Is cudaMemcpyAsync + cudaStreamSynchronize on default stream equal to cudaMemcpy (non-async)

yefu.chen · December 10, 2019, 2:53am

Hi,
Someone on github, told me that cudaMemcpyAsync + cudaStreamSynchronize on defalutl stream is equal to cudaMemcpy (non-async), below is implementation of cudaMemcpy.

__host__ cudaError_t cudaMemcpy ( void* dst, const void* src, size_t count, cudaMemcpyKind kind ){
    cudaMemcpyAsync(dst,src,count,kind,0);
    return cudaStreamSynchronize(0);   
}

However I’m doubt about it.
I find description of default stream on this site
https://docs.nvidia.com/cuda/cuda-runtime-api/stream-sync-behavior.html#stream-sync-behavior.
The legacy default stream is an implicit stream which synchronizes with all other streams in the same CUcontext except for non-blocking streams
So, I think cudaMemcpyAsync + cudaStreamSynchronize will cost more than cudaMemcpy (non-async).
Am I right ?
looking forward to any reply.
Thank you.

njuffa · December 10, 2019, 4:38am

What performance differences did you find when you tried these two variants? Practical experiments are a valuable check on thought experiments.

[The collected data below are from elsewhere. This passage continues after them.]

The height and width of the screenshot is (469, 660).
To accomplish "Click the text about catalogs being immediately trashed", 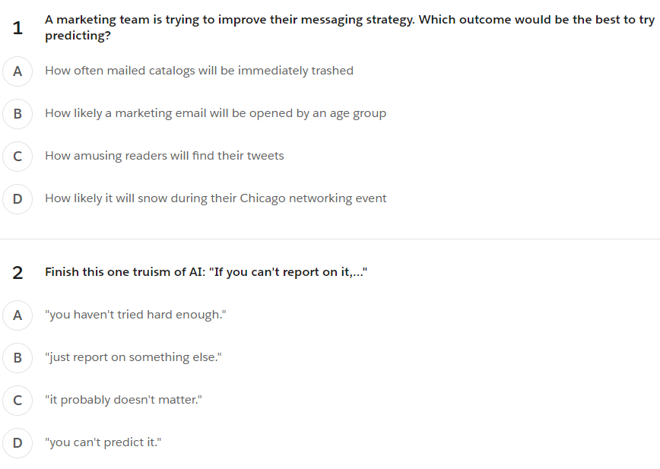I will [x=199, y=71].
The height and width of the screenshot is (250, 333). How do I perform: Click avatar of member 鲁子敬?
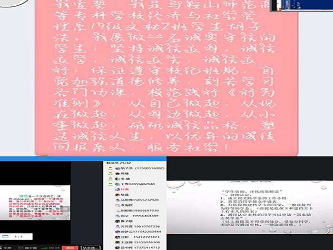pyautogui.click(x=118, y=221)
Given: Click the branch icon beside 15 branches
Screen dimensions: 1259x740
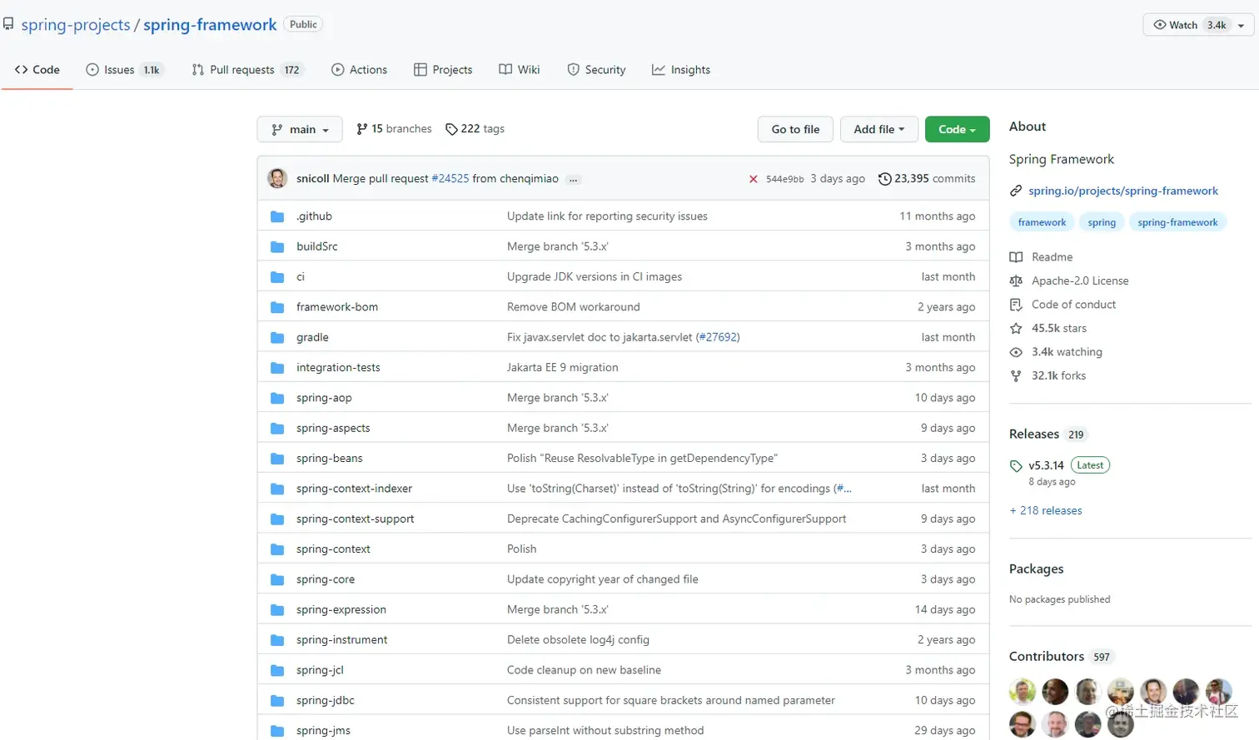Looking at the screenshot, I should (x=361, y=129).
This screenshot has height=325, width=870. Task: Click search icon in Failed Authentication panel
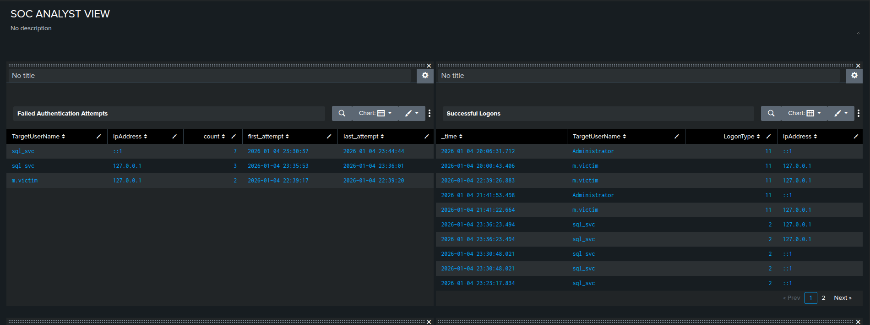342,113
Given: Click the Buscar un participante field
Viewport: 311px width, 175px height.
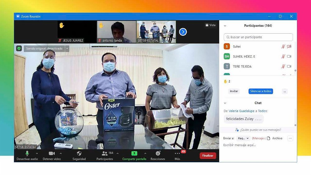Looking at the screenshot, I should point(258,37).
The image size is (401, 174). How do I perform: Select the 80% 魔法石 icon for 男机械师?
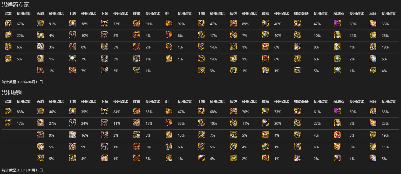coord(337,112)
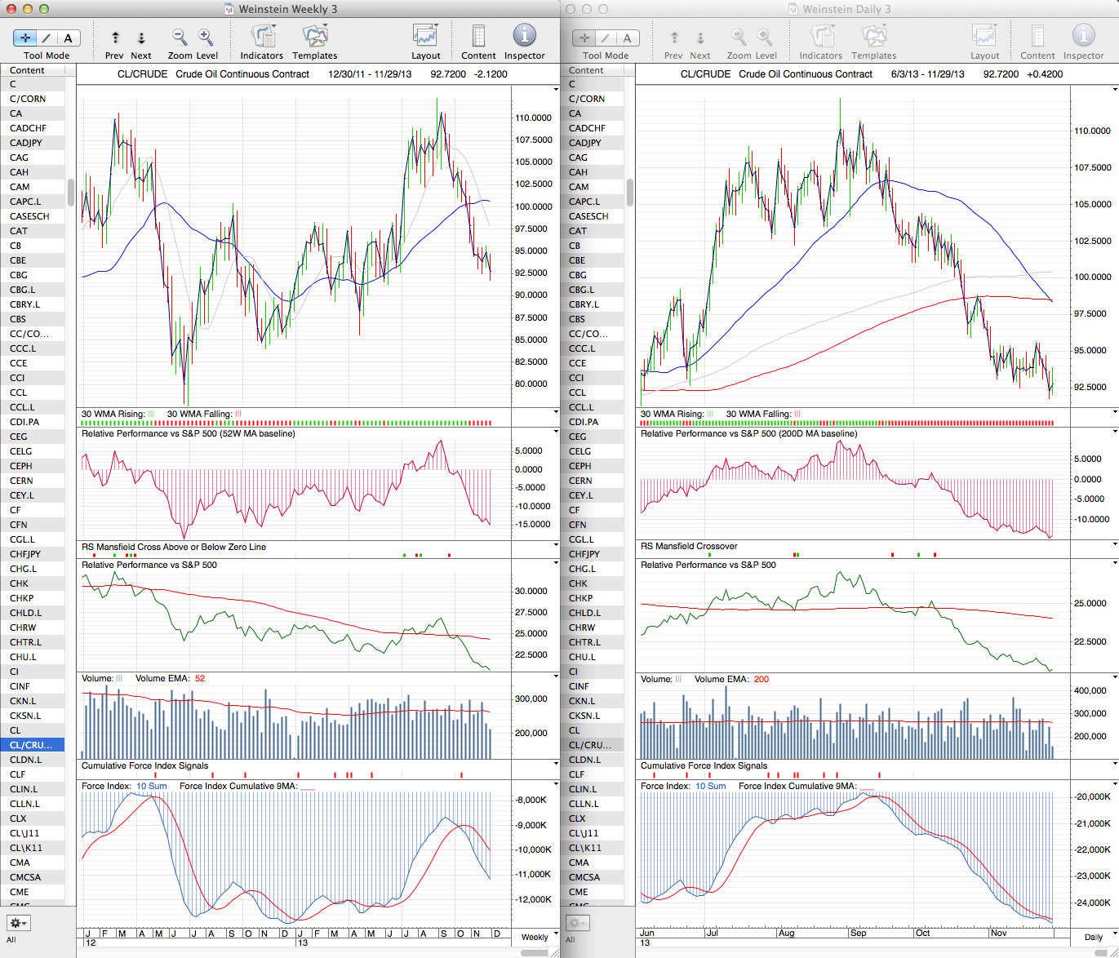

My memory is a bit hazy (and hopefully someone more knowledgeable will correct me if I am wrong here), but I am reasonably sure cudaMemcpy() includes an implicit cudaDeviceSynchronize(). Which means it waits for everything. As a consequence, I would generally expect higher performance from cudaMemcpyAsync() + cudaStreamSynchronize() versus use of cudaMemcpy(). But in many use case, thee may not be a discernable performance difference outside of measurement noise (±2%).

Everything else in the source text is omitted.